Uncle Bob published recently an article titled “A Little Architecture“. The article is a conversation between a young developer and a senior (Uncle Bob himself presumably) about being software architect. The article starts with these sentences:

  • I want to become a Software Architect.
  • That’s a fine goal for a young software developer.
  • I want to lead a team and make all the important decisions about databases and frameworks and web-servers and all that stuff.

The next part asks the young developer to list what the important things are. However that is not the only thing that may be interesting in this last sentence. There is another thing, perhaps less technical, that hit me. The young developer says: “make … decisions”.

That may be a mistake. You can interpret it differently what “making decision” means, but let me here tell you my thoughts about that. Some thoughts that were triggered by those two words. First of all here is a story, when I was making some decisions.

Story

Not really many years ago when I was much younger I was acting as system architect and I made a decision on how to store some content. Mainly text and not too large pictures. The obvious choice could be to use database and implement the CRUD operations. A database is always a good solution just as a scarf is always a good gift for Christmas. You love getting a new scarf for every Christmas, don’t you?

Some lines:
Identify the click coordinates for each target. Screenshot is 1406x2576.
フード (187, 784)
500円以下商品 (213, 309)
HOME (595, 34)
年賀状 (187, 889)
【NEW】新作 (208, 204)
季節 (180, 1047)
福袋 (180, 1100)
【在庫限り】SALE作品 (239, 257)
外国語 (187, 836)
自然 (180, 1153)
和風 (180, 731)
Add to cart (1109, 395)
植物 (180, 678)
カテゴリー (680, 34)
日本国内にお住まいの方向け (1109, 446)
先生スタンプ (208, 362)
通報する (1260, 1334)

# [SET TASK 1]
Retype the passage on becoming a software architect from "That may be a" up to and including "making some decisions.".
# [SET TASK 2]
Write what comes next in the post on becoming a software architect, starting after its last sentence.

# [RESPONSE 1]
That may be a mistake. You can interpret it differently what “making decision” means, but let me here tell you my thoughts about that. Some thoughts that were triggered by those two words. First of all here is a story, when I was making some decisions.

# [RESPONSE 2]
On second thought, however the real power of database is when the content is to be searched, indexed and when transactions are executed. They are not really requirements for a media store. On the other hand versioning and user level access control was. I have previously implemented something like that in the past and that time we used SVN for content storage. And that worked fine. So I decided that we should go and use SVN this time also. The project was a success story. A little bit more story than success though. Halfway thriving towards the solution the back-end storage was replaced by a DB layer.

Why didn’t SVN work?

The reason is simple. The developers did not like and understood the decision. They were not familiar with the technology. They used SVN for source code storage but they never used the programming API of it. Instead of using the Java client they forked external svn processes and they were checking out files individually. Displaying a directory containing 20 files was starting 20 processes one after the other. On that system that was approx. 20 seconds.

Okay. It could have been mended in different ways: there was not enough control on the use of the technology and there was a lack of professional code review as well as performance testing due time and so on. The root of the problems though was that I made the decision. I was acting like an omnipotent god, who knows it much better. I was not and I did not.

So what?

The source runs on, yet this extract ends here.